==== Extracted material ====
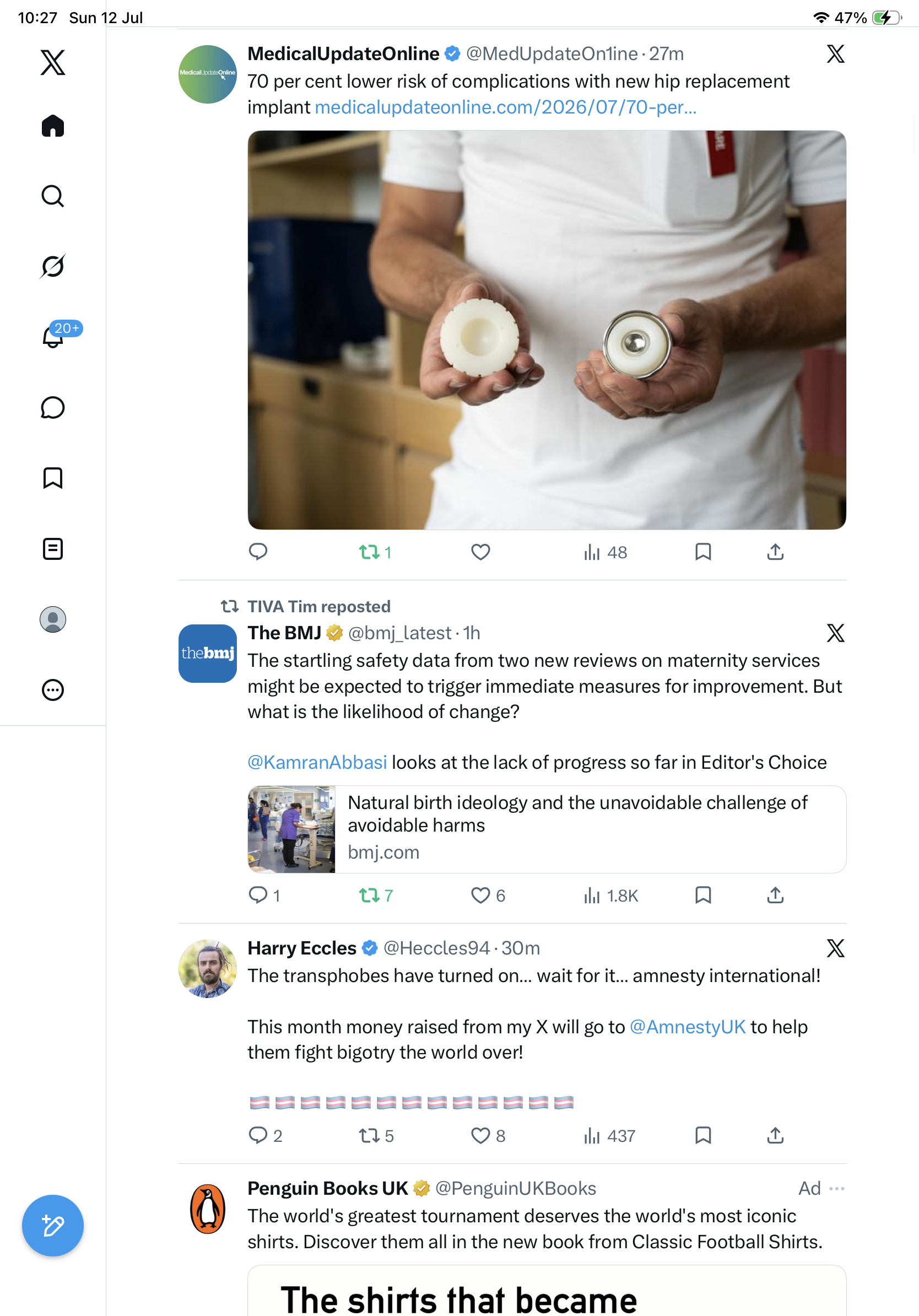This screenshot has width=919, height=1316.
Task: Open the Search magnifier in the sidebar
Action: (53, 196)
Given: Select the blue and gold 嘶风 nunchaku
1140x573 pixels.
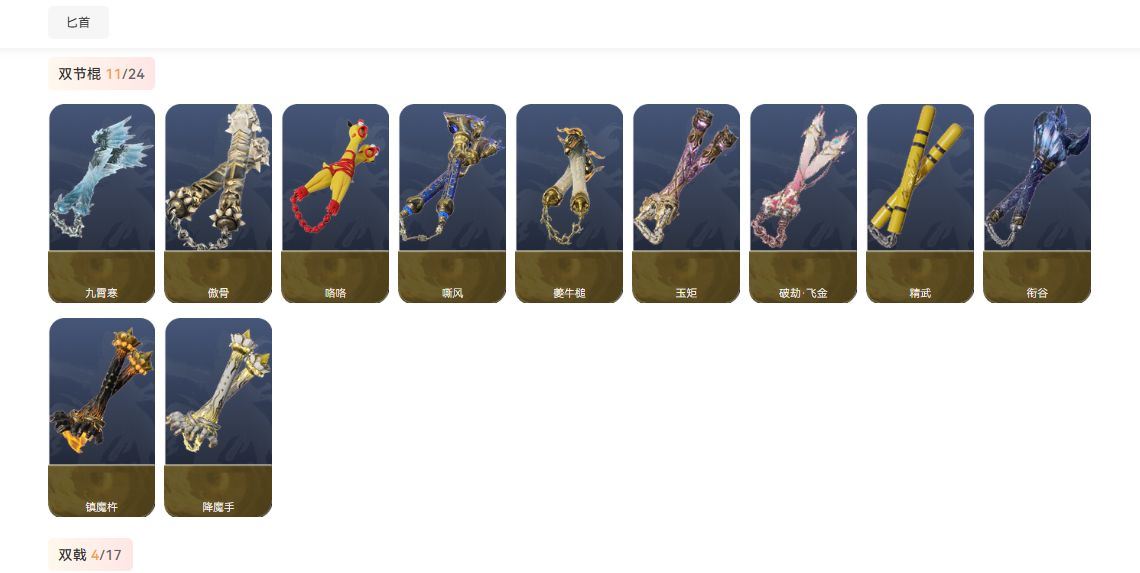Looking at the screenshot, I should pos(452,203).
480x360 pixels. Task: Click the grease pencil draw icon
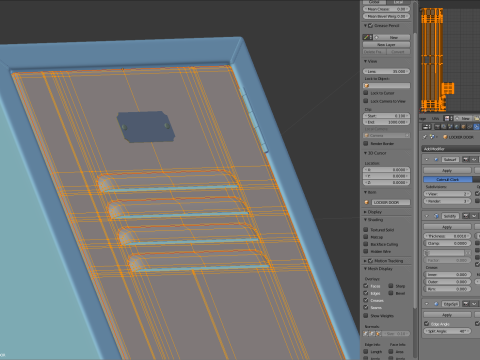click(366, 37)
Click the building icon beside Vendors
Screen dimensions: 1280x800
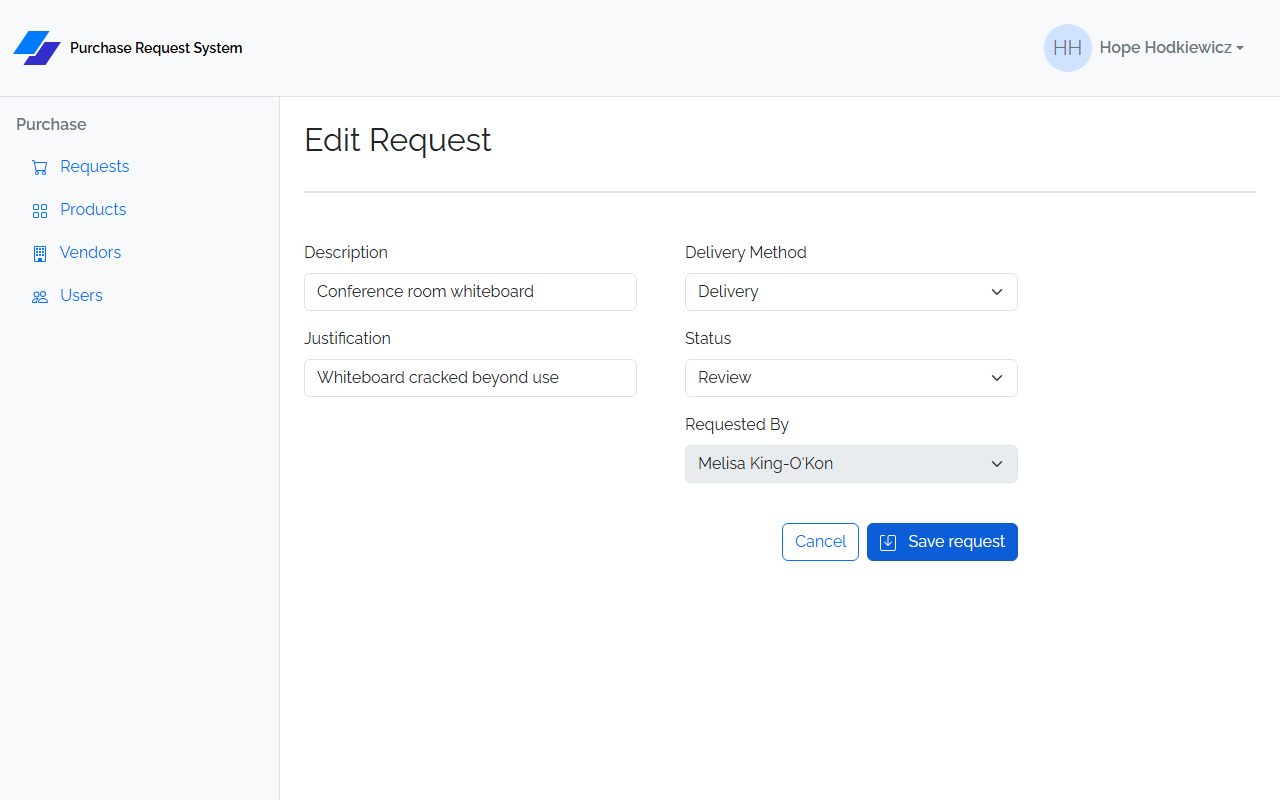coord(40,254)
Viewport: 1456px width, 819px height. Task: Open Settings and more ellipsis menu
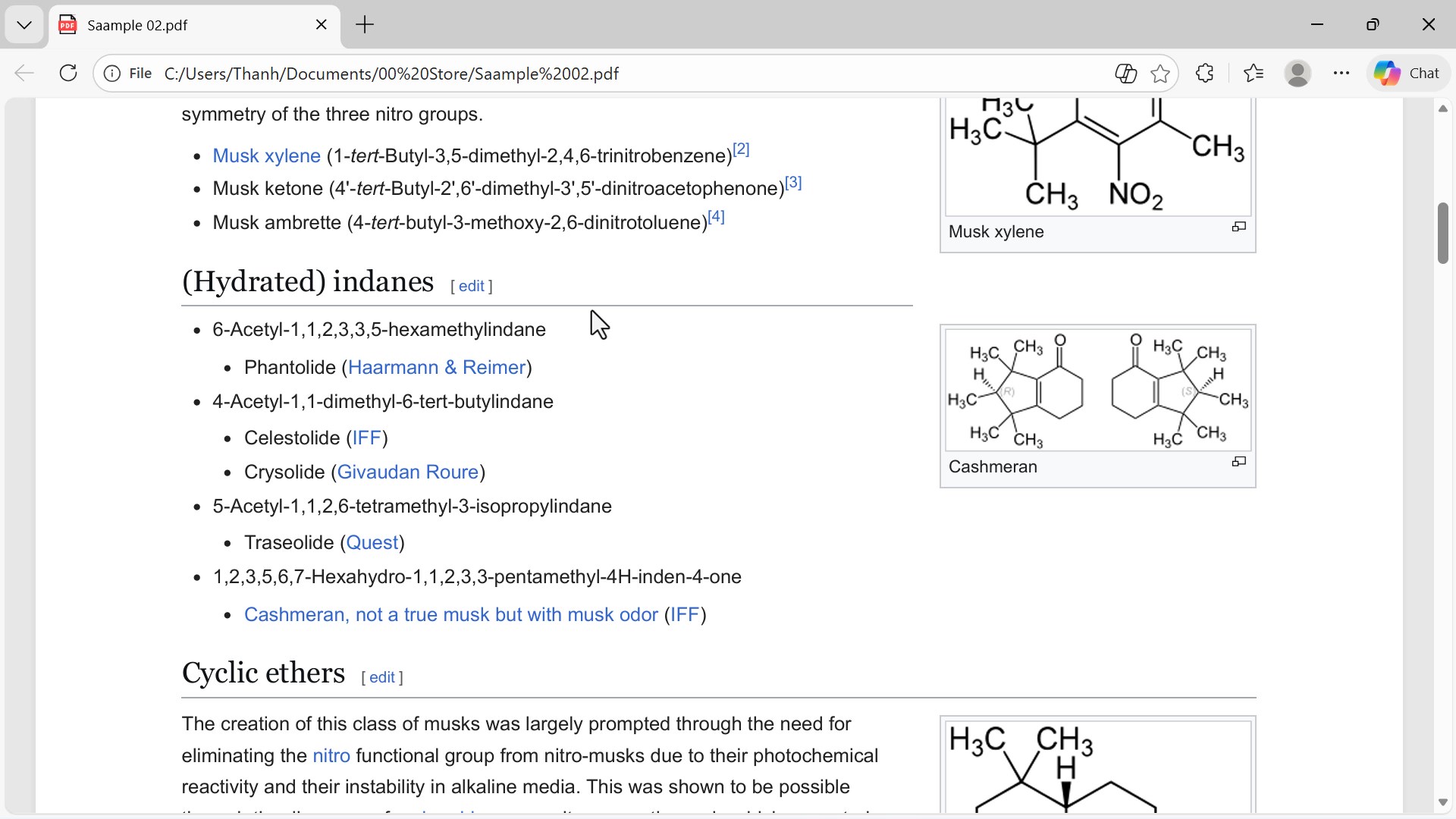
====
**Work to be completed**
Rewrite every line of the material above with "icon" changed to "button" and everything else unchanged. Leave out the pictures.

**Finished answer**
This screenshot has width=919, height=1316.
Task: Open the Search magnifier in the sidebar
Action: (53, 196)
Given: Select the blue and gold 嘶风 nunchaku
1140x573 pixels.
Looking at the screenshot, I should pos(452,203).
480x360 pixels. Task: Click the grease pencil draw button
click(366, 37)
Click the building button beside Vendors
Screen dimensions: 1280x800
coord(40,254)
Viewport: 1456px width, 819px height. Task: Open Settings and more ellipsis menu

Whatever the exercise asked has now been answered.